John Cassavetes’s first crime thriller (Gloria was the second), a post-noir masterpiece, failed miserably at the box office when it was first released in 1976; two years later, he released this recut, shorter, and equally good version, which didn’t fare much better. Actually more a personal and deeply felt character study than a routine action picture, it follows the last days of Cosmo Vitelli (Ben Gazzara at his very best), the charismatic owner of an LA strip joint who recklessly gambles his way into such debt with the mob that he has to bump off a Chinese bookie to settle his accounts. In many respects the film serves as a summation of Cassavetes’s view of what life is all about.
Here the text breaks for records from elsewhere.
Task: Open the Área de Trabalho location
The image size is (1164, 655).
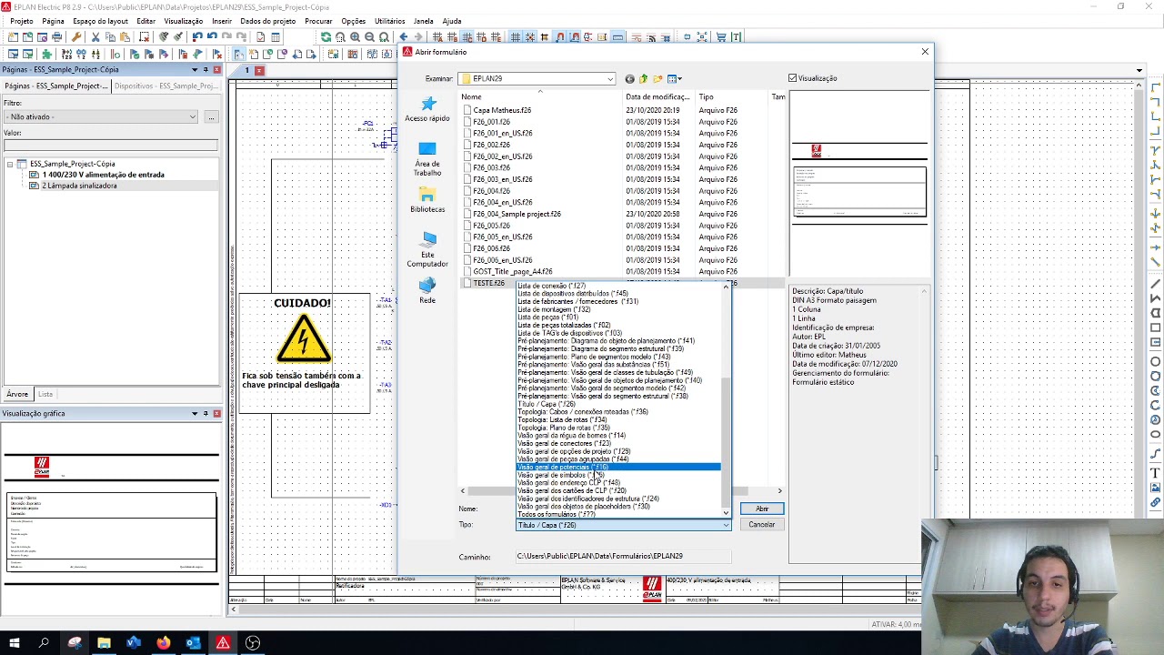Action: click(x=427, y=158)
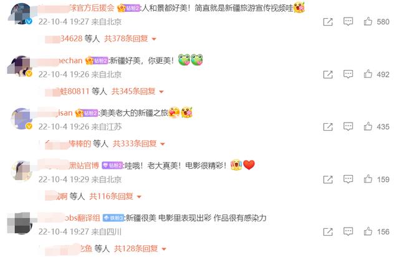The height and width of the screenshot is (257, 399).
Task: Reply to the comment with 159 likes
Action: coord(348,179)
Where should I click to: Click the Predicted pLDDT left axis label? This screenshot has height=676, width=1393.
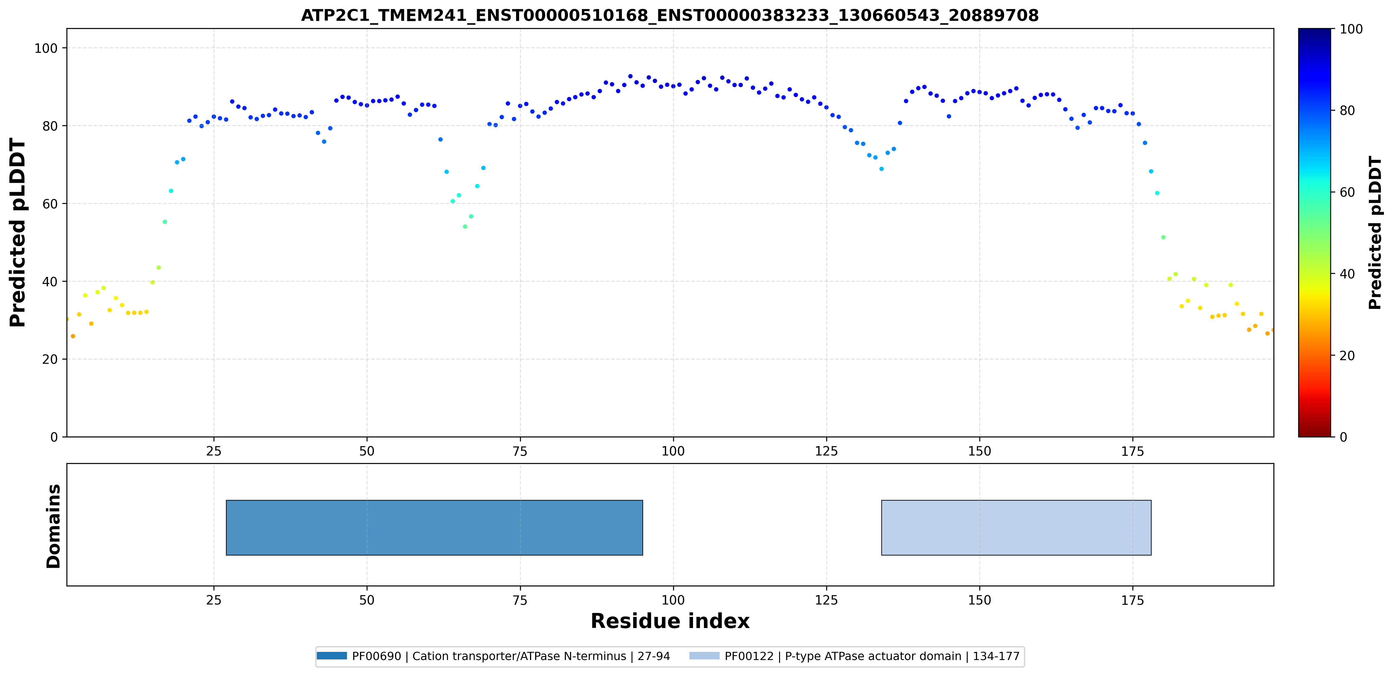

In fact what makes the tragicomic character of Cosmo so moving is that Cassavetes regarded him as his alter ego–the proud impresario and father figure of a tattered show-biz collective (read Cassavetes’s actors and filmmaking crew) who must compromise his ethics to keep his little family afloat (read Cassavetes’s career as a Hollywood actor). Peter Bogdanovich used Gazzara in a similar part in Saint Jack (1979), but as good as that film is, it doesn’t catch the exquisite warmth and delicacy of feeling of Cassavetes’s doom-ridden comedy-drama. With fine performances by Timothy Agoglia Carey, Seymour Cassel, Azizi Johari, Meade Roberts, and Alice Friedland. (Music Box, Friday through Thursday, September 27 through October 3)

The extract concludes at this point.